Saturday, January 13, 2018

'The Shape of Water' Is a Cold War Fairy Tale

The Shape of Water is filmmaker Guillermo del Toro’s latest “creature feature.”  When I first saw its trailer, like what many others observed, I thought it looked like an origin story for Abe Sapien, a beloved character from the Hellboy movies, which del Toro also directed.  Aside from being a “Creature from the Black Lagoon”-type monster like Abe Sapien and being played by Doug Jones, the creature in The Shape of Water, per the trailer, was also shown to be fond of eggs and music – just like Abe Sapien.  However, it turned out The Shape of Water is an entirely unconnected, independent film from Hellboy.

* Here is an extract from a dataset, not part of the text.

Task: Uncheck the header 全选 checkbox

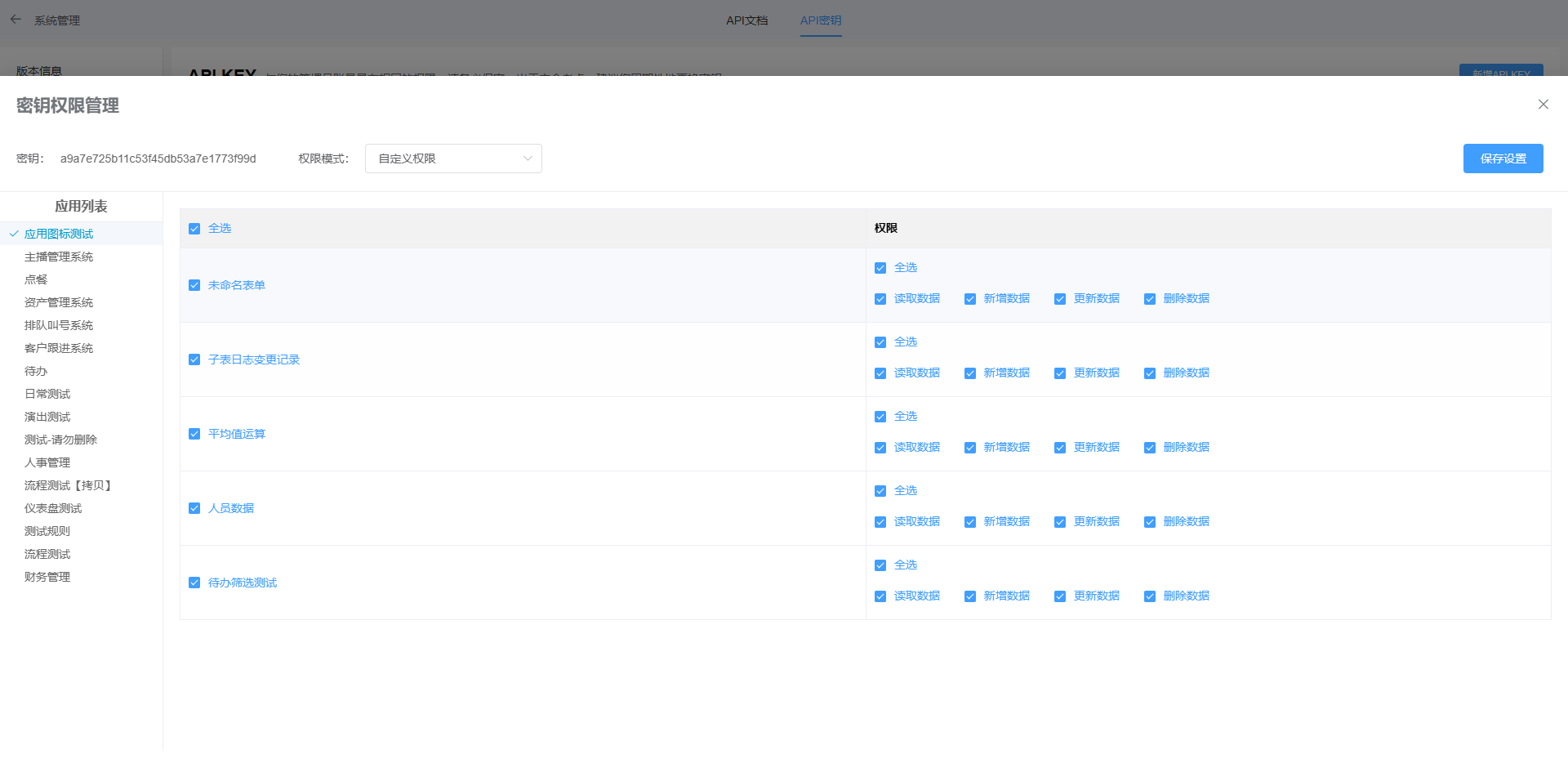Action: tap(194, 229)
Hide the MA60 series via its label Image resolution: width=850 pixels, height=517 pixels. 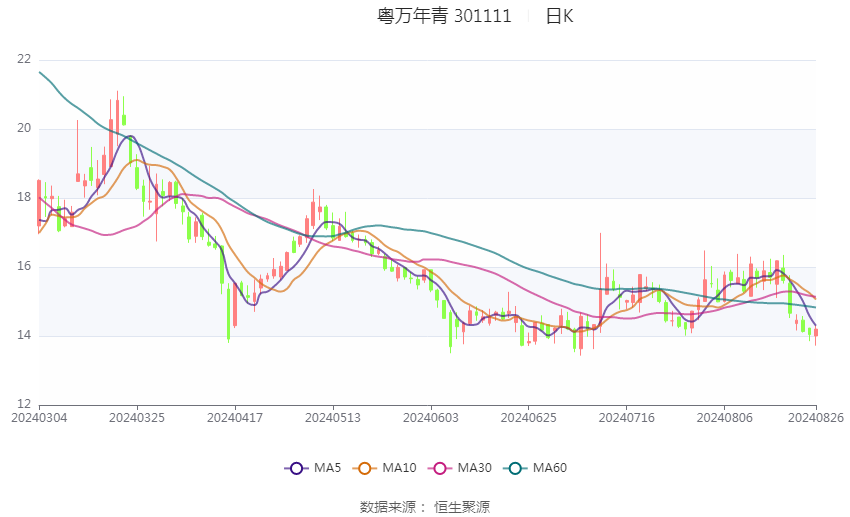[550, 468]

It’s about a mute woman named Elisa Esposito (Sally Hawkins) who works as a janitress in a secret government laboratory in the 1960’s.  One day, the facility receives its most classified asset yet: a humanoid amphibian (Doug Jones) captured from South America.  Fascinated of the creature, Elisa begins to visit him in secret, sharing food and music with him and communicating through sign language.  Soon, the two form a close bond.  When the fate of the creature proves to be dire at the hands of the government spook (Michael Shannon) in charge of the research project, she must figure out a way to save him.
The Shape of Water is visually appealing, thanks to great camera work, practical effects, set design, and production value; the performances are stellar; and the characters are brilliantly realized.  This movie probably has del Torro’s best directing-and-writing job since Pan’s Labyrinth.

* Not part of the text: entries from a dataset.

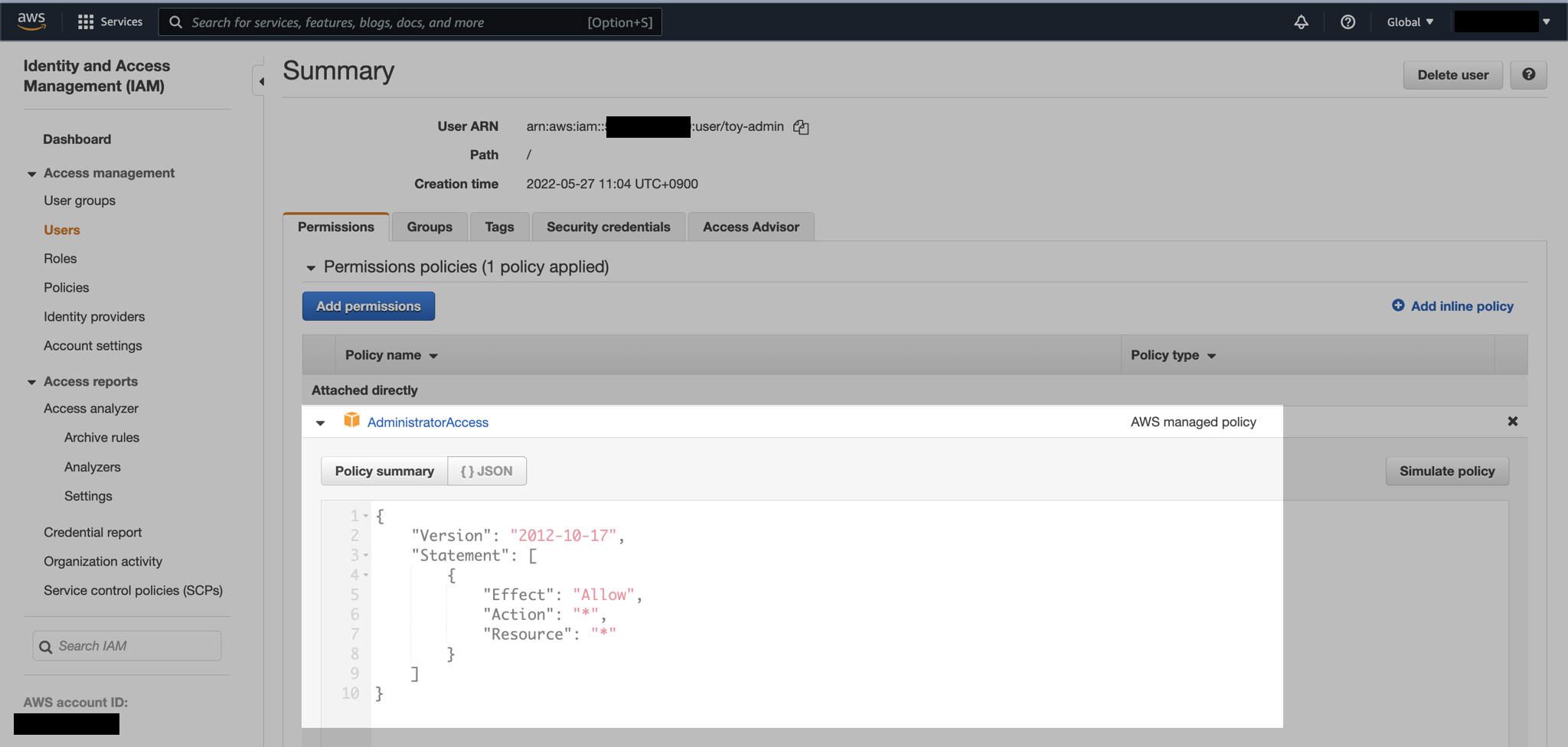
Task: Sort by Policy type column
Action: point(1173,355)
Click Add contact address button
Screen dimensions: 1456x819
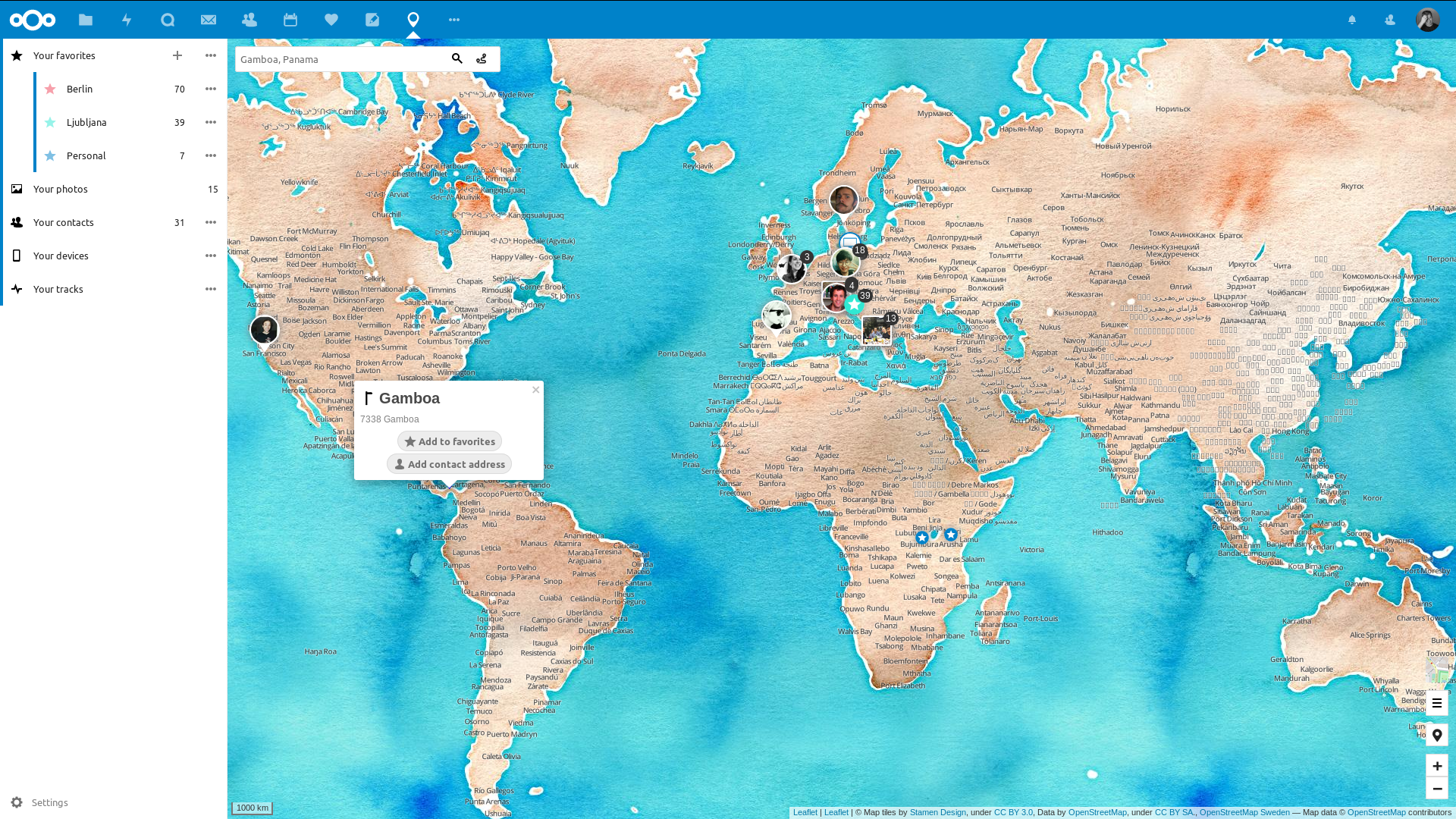pyautogui.click(x=449, y=463)
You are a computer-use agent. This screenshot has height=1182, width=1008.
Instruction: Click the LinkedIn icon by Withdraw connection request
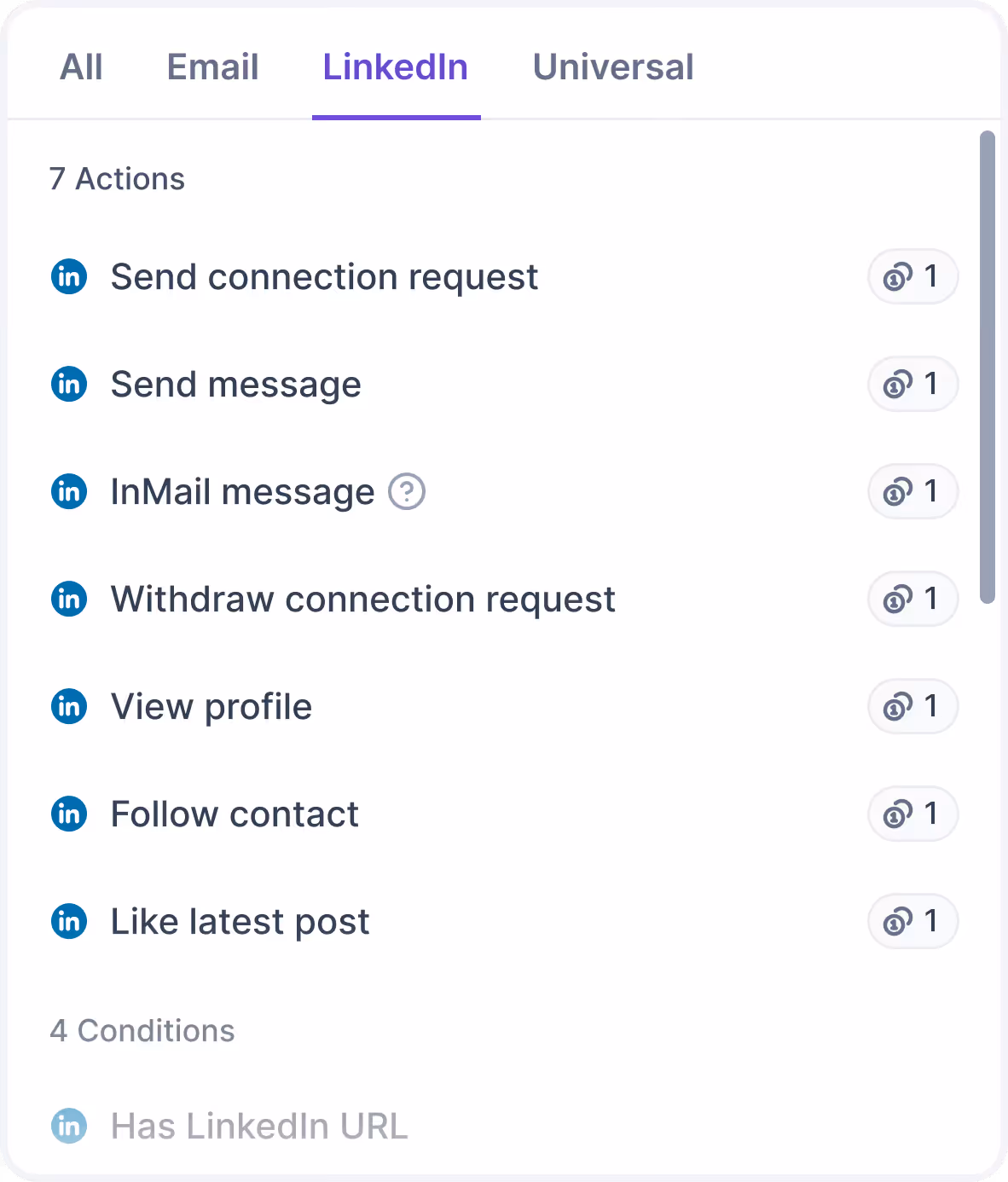click(x=69, y=600)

It’s a strange and stylish film.  Well, this is technically true with most of del Torro’s films, but it’s a perfectly adequate description for it nonetheless.
If I have to describe what this film is in a single phrase, I’ll go with “a Cold War fairy tale.”  Indeed, it’s basically that.  It even has a love story, which is typical in many notable fairy tales.  Sure, there’s an understandably disgusting quality to it, since it’s like bestiality to a certain degree.  But, if you think about it, it’s similar in a sense to The Little Mermaid.  Bingo, that’s exactly it!  A gritty, grounded reverse-Little Mermaid (if you’ve seen the film, “gritty, grounded reverse-Little Mermaid” should make sense).  Besides, cross-species romances were rampant in traditional fairy tales.  Messed up?  Well, before they got all Disneyfied, fairy tales were inherently dark and messed up.  With these in mind, The Shape of Water is exactly how a traditional fairy tale set during the Cold War era would have turned out being.